Rewrite the rows below as a numbered list with blank lines dropped, beginning at the line that contains "Política de Privacidade (69, 220)" and stopping after the line that contains "Izvedba (354, 153)".

* Data records:
* START *

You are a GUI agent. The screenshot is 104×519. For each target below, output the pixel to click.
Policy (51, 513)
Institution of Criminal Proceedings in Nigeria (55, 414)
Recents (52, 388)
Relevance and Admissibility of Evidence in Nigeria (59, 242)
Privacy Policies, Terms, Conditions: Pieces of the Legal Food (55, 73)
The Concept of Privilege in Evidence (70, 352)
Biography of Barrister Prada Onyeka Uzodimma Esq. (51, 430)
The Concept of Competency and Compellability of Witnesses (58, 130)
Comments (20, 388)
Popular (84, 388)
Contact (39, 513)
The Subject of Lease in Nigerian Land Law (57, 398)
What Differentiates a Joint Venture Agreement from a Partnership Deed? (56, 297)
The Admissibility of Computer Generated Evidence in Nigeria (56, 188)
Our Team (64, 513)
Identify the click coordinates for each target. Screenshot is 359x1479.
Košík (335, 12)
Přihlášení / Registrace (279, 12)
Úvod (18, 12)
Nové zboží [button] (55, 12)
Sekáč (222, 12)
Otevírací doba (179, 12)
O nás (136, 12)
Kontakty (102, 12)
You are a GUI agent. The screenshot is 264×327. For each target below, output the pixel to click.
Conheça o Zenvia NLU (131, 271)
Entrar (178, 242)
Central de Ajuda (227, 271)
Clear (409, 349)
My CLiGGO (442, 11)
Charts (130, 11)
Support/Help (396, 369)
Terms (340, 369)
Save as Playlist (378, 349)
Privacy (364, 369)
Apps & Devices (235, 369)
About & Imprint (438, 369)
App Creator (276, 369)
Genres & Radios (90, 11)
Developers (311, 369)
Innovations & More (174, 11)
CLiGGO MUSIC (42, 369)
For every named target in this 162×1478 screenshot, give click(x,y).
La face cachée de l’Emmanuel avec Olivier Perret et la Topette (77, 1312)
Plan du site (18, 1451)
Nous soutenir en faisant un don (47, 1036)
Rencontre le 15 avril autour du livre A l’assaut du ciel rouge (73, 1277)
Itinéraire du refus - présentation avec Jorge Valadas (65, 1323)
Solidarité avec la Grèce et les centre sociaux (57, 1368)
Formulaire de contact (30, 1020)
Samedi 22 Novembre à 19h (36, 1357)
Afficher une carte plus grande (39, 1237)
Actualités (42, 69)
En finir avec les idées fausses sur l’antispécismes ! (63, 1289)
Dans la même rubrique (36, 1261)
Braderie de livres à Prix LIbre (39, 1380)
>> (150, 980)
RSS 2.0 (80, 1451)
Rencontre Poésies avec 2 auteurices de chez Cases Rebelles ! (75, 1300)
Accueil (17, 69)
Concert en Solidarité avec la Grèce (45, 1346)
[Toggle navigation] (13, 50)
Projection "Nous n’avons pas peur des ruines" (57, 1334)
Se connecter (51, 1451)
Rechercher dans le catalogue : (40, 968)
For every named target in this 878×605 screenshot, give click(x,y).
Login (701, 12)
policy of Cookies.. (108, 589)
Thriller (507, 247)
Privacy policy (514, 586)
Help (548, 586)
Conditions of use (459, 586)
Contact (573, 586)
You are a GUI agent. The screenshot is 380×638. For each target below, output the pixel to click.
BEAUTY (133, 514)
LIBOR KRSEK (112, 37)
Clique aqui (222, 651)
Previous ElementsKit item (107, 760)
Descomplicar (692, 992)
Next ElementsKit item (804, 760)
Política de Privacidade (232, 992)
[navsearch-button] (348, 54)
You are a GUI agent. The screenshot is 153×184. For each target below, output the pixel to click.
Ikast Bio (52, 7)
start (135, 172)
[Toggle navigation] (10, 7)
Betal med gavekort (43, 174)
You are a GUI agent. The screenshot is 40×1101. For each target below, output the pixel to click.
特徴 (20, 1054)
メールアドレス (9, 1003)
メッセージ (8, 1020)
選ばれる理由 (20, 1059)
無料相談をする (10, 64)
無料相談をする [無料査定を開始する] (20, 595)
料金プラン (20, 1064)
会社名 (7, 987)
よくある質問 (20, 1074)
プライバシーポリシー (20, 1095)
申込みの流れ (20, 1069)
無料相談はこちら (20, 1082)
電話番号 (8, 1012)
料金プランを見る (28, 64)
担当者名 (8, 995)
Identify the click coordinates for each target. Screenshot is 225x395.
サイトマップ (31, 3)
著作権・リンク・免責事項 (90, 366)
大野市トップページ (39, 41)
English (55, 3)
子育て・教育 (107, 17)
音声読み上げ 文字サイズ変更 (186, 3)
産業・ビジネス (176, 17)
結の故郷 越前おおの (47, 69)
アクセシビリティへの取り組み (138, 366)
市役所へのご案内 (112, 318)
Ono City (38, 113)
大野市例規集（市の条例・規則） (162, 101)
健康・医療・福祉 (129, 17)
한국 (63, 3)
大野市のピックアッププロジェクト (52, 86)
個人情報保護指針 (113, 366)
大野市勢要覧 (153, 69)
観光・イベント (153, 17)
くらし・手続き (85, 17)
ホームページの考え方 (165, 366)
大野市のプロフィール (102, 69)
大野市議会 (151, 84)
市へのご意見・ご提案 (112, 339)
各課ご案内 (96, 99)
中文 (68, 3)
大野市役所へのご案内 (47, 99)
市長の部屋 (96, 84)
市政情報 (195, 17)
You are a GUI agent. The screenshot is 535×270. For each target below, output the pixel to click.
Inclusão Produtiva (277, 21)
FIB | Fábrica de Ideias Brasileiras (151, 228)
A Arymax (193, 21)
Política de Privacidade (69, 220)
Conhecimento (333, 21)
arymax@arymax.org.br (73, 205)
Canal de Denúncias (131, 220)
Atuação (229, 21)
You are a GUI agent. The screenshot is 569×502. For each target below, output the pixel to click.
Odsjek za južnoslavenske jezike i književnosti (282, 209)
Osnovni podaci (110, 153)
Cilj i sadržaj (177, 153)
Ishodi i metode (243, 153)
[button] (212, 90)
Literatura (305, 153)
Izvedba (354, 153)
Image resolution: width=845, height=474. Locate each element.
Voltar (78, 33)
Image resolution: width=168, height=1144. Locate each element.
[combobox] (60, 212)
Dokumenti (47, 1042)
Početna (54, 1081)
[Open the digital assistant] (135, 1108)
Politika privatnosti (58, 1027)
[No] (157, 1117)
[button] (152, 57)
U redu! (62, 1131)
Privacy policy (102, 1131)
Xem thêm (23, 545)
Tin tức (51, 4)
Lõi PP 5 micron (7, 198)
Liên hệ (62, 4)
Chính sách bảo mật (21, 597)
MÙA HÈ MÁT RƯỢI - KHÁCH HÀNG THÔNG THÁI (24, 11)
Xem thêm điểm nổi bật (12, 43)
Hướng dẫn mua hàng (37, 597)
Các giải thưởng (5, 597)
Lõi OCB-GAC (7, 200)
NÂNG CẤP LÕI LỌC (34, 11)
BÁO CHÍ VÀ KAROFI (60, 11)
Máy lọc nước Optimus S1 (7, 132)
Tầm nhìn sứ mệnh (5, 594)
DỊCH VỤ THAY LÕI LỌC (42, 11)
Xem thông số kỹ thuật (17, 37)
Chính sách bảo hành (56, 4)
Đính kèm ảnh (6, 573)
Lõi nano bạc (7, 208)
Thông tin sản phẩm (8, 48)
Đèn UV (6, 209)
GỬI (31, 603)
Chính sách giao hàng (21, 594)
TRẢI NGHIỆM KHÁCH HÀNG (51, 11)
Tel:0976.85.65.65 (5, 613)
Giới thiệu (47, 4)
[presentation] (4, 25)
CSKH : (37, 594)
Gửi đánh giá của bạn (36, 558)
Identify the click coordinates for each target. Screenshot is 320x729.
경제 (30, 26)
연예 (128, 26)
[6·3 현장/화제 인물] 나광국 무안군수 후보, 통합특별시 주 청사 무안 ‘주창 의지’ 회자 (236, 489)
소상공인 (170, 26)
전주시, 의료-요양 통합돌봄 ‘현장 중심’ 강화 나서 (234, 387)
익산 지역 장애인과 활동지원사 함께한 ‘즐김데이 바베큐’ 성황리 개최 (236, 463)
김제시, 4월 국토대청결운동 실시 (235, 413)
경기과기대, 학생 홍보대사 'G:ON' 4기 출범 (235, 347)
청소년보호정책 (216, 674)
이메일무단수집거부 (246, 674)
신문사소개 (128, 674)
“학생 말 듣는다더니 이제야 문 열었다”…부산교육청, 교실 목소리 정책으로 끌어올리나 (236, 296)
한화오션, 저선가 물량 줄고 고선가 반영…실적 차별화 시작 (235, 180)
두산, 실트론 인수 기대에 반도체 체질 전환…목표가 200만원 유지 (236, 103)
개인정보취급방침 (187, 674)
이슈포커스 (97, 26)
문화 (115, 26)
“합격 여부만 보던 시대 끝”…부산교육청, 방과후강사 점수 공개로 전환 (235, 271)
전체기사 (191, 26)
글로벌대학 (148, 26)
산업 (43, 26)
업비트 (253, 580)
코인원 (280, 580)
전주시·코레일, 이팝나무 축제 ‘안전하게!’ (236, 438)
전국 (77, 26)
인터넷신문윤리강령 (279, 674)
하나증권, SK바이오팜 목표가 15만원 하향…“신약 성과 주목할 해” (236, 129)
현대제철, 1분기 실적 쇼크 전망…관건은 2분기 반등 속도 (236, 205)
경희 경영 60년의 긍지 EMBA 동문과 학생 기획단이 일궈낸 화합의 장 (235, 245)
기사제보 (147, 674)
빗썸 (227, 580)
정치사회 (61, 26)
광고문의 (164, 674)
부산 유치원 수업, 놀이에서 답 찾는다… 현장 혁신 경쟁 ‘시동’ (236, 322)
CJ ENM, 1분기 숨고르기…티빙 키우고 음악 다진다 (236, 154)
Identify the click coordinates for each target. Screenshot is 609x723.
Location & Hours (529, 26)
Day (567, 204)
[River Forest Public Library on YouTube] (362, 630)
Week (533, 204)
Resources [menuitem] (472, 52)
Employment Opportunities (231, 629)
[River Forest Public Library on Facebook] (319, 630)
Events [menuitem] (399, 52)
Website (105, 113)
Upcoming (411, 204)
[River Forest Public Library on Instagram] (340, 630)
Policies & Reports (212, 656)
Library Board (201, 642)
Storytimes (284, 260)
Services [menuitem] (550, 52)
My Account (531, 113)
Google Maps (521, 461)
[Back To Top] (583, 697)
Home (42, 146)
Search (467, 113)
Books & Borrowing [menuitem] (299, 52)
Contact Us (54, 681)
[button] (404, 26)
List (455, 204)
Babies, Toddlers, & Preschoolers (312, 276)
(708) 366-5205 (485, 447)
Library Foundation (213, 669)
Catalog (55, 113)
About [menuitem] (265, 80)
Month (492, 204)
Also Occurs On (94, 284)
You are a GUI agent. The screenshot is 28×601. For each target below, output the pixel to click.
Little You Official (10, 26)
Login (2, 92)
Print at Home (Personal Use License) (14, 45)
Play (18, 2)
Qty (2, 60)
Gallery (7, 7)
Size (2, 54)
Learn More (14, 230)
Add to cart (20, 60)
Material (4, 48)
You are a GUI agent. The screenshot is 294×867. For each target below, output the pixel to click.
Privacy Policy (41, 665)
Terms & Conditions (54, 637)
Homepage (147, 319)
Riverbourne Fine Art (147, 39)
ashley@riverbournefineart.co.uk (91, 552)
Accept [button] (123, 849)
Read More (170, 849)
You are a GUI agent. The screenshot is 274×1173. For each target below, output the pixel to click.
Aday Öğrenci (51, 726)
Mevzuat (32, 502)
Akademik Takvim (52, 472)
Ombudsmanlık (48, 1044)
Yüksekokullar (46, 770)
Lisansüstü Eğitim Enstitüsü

* END *

* Finished exercise:
1. Política de Privacidade (69, 220)
2. Conhecimento (333, 21)
3. arymax@arymax.org.br (73, 205)
4. Canal de Denúncias (131, 220)
5. Atuação (229, 21)
6. You are a GUI agent. The screenshot is 569×502. For each target below, output the pixel to click.
7. Odsjek za južnoslavenske jezike i književnosti (282, 209)
8. Osnovni podaci (110, 153)
9. Cilj i sadržaj (177, 153)
10. Ishodi i metode (243, 153)
11. [button] (212, 90)
12. Literatura (305, 153)
13. Izvedba (354, 153)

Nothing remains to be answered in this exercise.